Juliusz Braun pisze do wiceszefa MSZ ws. dziennikarek Biełsatu

Daria Czulcowa i Kaciaryna Andrejewa przebywają w więzieniu od 15 listopada 2020 roku

Juliusz Braun, członek Rady Mediów Narodowych, po wypowiedzi wiceszefa MSZ Piotra Wawrzyka, który zachęca polskich dziennikarzy do wyjazdu na Białoruś, chce wiedzieć, jakie działania podjął polski rząd w sprawie dziennikarek Biełsatu Katsiaryny Andreyevej i Daryi Chultsovej, przebywających od roku w więzieniu.

Juliusz Głuski wystosował do Piotra Wawrzyka list otwarty. Nawiązywał w nim do wypowiedzi polityka w „Kropce nad i” w TVN 24 – wiceminister Wawrzyk powiedział, że nic nie stoi na przeszkodzie, żeby polscy dziennikarze, którzy w Polsce nie są dopuszczeni do strefy objętej stanem wyjątkowym pojechali na Białoruś. „To zdumiewające słowa, których nic nie może usprawiedliwić” – skomentował Braun.

„Pytam w związku z tym jakie działania podjął polski rząd w sprawie dwóch młodych dziennikarek TV Belsat, Katsiaryny Andreyevej i Daryi Chultsovej, które rok temu zostały skazane przez reżim białoruski na dwa lata więzienia” – napisał w liście otwartym Juliusz Braun. „Telewizja Biełsat jest – z formalnego punktu widzenia – częścią Telewizji Polskiej. Skazane dziennikarki pracują więc – niezależnie od formy zatrudnienia – w polskiej telewizji publicznej. Rząd RP powinien więc poczuwać się do szczególnej odpowiedzialności za ich los” – czytamy w liście.
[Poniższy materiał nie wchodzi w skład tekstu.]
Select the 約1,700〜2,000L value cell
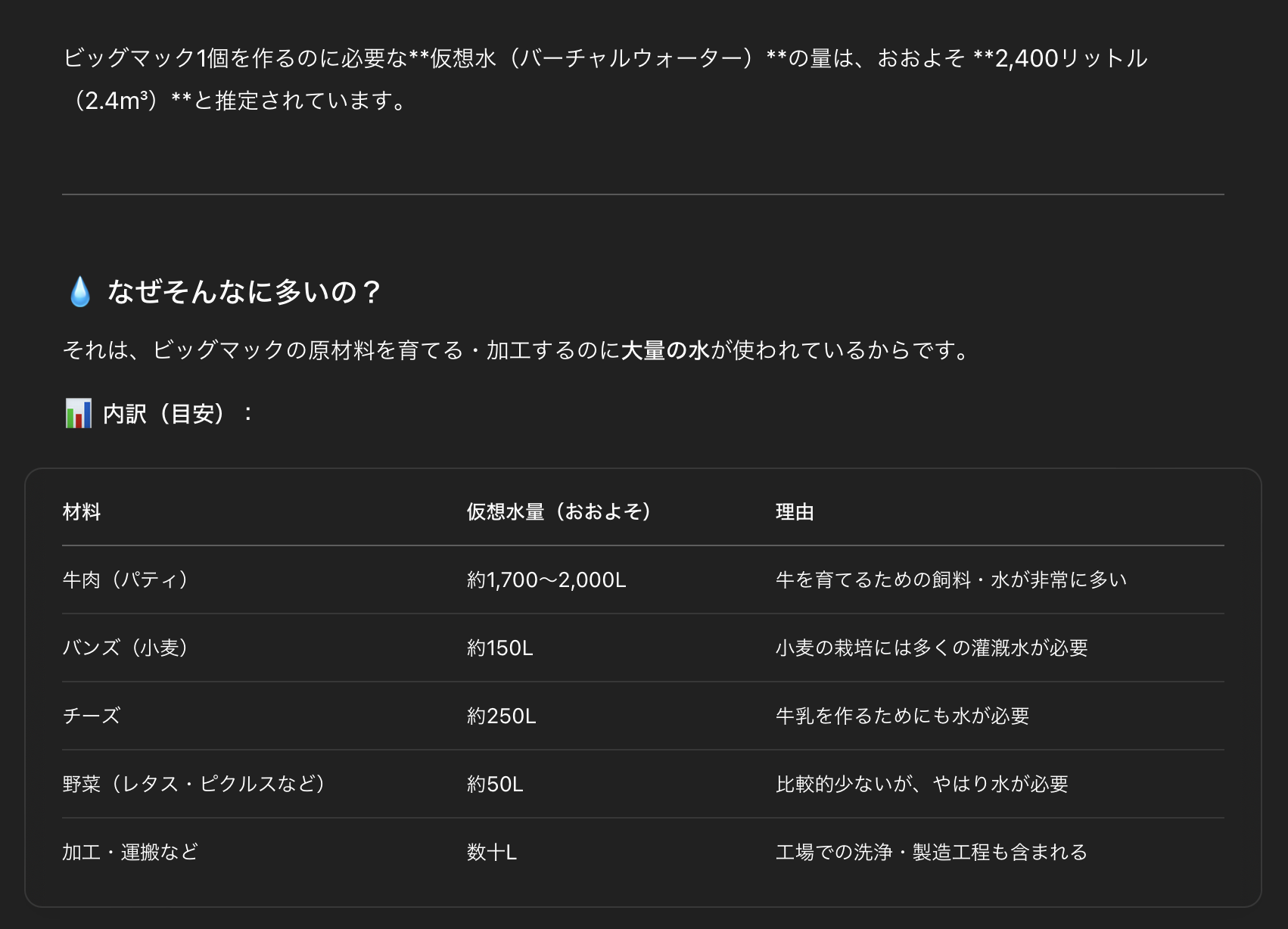The image size is (1288, 929). [546, 580]
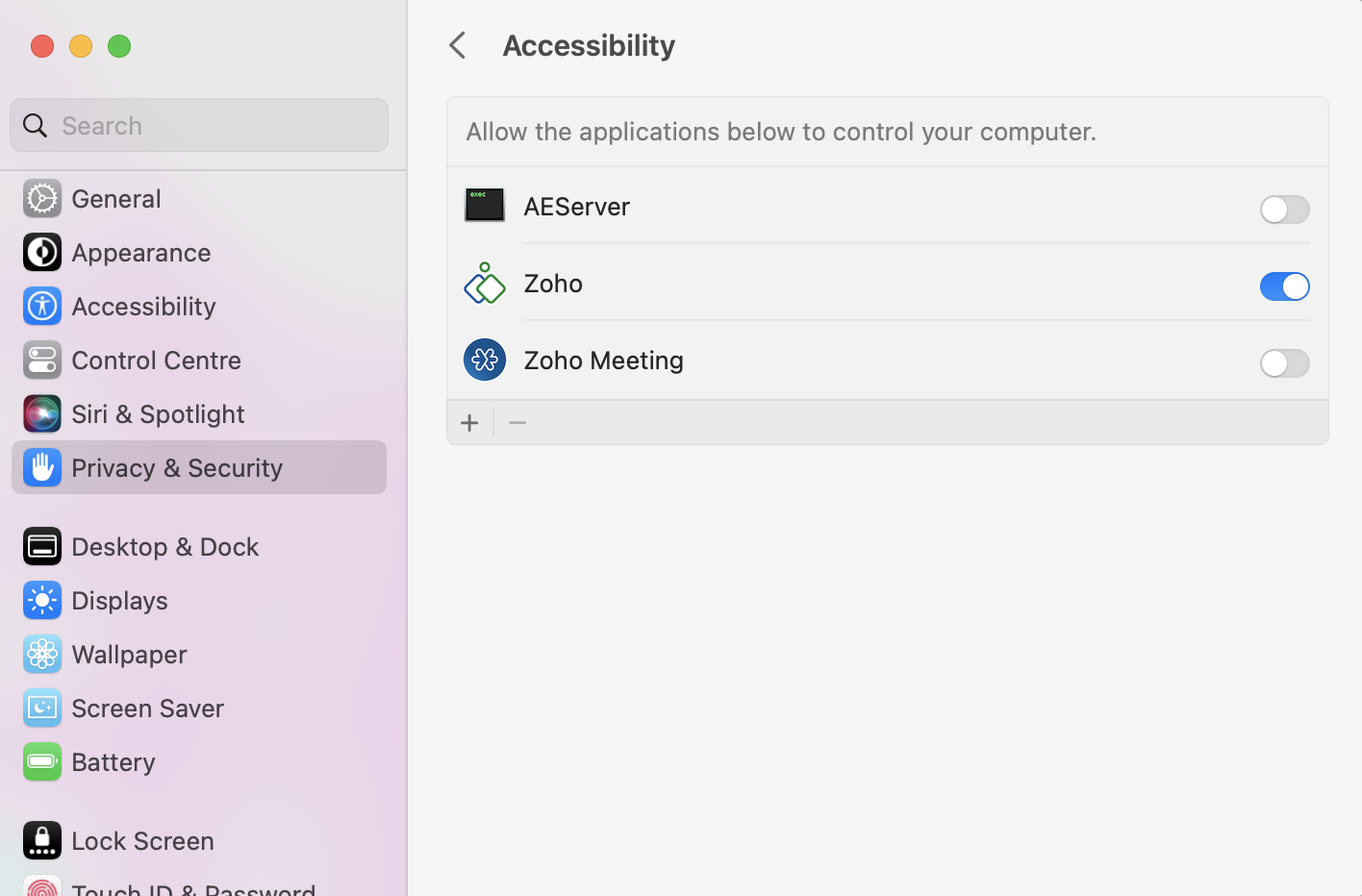Open Accessibility in the sidebar
Image resolution: width=1362 pixels, height=896 pixels.
[143, 307]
Członek RMN przekazał, że od wielu tygodni nie doczekał się informacji zarządu TVP, jakie działania podejmowano w ich sprawie, a w szczególności jakiej pomocy udziela dziś TVP skazanym dziennikarkom i ich rodzinom. „Do dziś nie otrzymałem odpowiedzi” – dodał Braun.

„Dziś kieruję to samo pytanie do Pana, skoro zachęca Pan polskich dziennikarzy, by wyjechali na Białoruś” – zakończył list Juliusz Braun.

Kaciaryna Andrejewa i Daria Czulcowa, współpracujące z telewizją Biełsat, przebywają w więzieniu od 15 listopada 2020 roku. Zostały skazane na dwa lata pozbawienia wolności. Biełsat podał, że obecnie przebywają w żeńskiej kolonii karnej nr 4 w Homlu, gdzie podlegają obowiązkowi pracy.